Depuis le début des échanges le 8 décembre 2016, il y a eu 25 rencontres de négociation avec le ministère de la Famille et onze associations patronales, dont cinq séances ont eu lieu sous la forme d’un blitz entre le 31 mai et le 4 juin dernier. Seules les dispositions à incidence non pécuniaire ont été négociées et réglées. Quant au volet d’ordre financier, tout reste à convenir, dont les salaires et l’assurance collective.

« Ça fait plus de deux ans qu’on est sans convention collective. Les travailleurs et les travailleuses que nous représentons sont très impatientes d’obtenir un règlement à la hauteur de leurs attentes, affirme Louise Labrie, membre du comité de négociation des syndicats de CPE de la Fédération de la santé et des services sociaux (FSSS–CSN). Malheureusement, on est encore très loin de la coupe aux lèvres sur le plan monétaire. L’écart entre nos positions et celles du ministère de la Famille et des employeurs est encore trop grand.

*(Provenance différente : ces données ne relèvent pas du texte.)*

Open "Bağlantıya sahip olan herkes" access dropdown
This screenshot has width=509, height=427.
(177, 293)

Et il est certain qu’on ne négociera pas au rabais. »

« La Fédération va soutenir les syndicats de CPE dans leurs négociations afin d’assurer aux travailleuses et travailleurs des conventions collectives satisfaisantes qui, il faut le préciser, ne doivent pas entraîner une baisse de la qualité des services dispensés aux enfants, lance Dany Lacasse, vice-président de la FSSS–CSN. On sait très bien que c’est cette qualité des services, reconnue dans plusieurs études, qui distingue le réseau des CPE des autres services éducatifs à la petite enfance de celui des garderies privées subventionnées ou non. Jamais les travailleuses n’acquiesceront au saccage des services éducatifs en CPE. »

Pour Ann Gingras, présidente du Conseil central de Québec Chaudière-Appalaches : « Après des années de compressions budgétaires en CPE, il est temps que le gouvernement reconnaisse l’expérience et le savoir-faire des travailleuses en CPE de même que la qualité des services éducatifs qui contribuent chaque jour au développement et au bien-être des enfants, ceux-là mêmes qui seront les adultes de demain. Le Conseil central de Québec Chaudière-Appalaches va les soutenir jusqu’à la dernière minute. »

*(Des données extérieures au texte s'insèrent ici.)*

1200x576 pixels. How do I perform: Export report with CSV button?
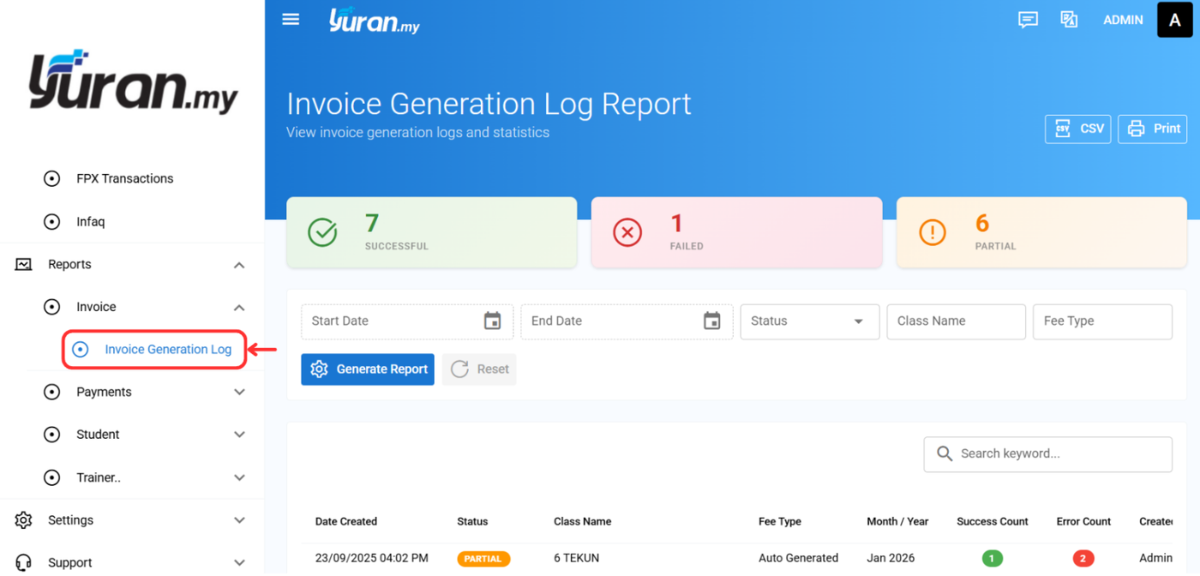pos(1077,129)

À propos des CPE et de la CSN

Environ 11 000 travailleuses et travailleurs syndiqués répartis dans quelque 400 CPE sont regroupés dans 37 syndicats affiliés à la FSSS–CSN. Le Conseil central de Québec Chaudière-Appalaches regroupe sur une base régionale environ 45 000 membres issus tant des secteurs privé que public. Pour sa part, la CSN est composée de plus de 300 000 travailleuses et travailleurs réunis sur une base sectorielle ou professionnelle dans huit fédérations, ainsi que sur une base régionale dans treize conseils centraux.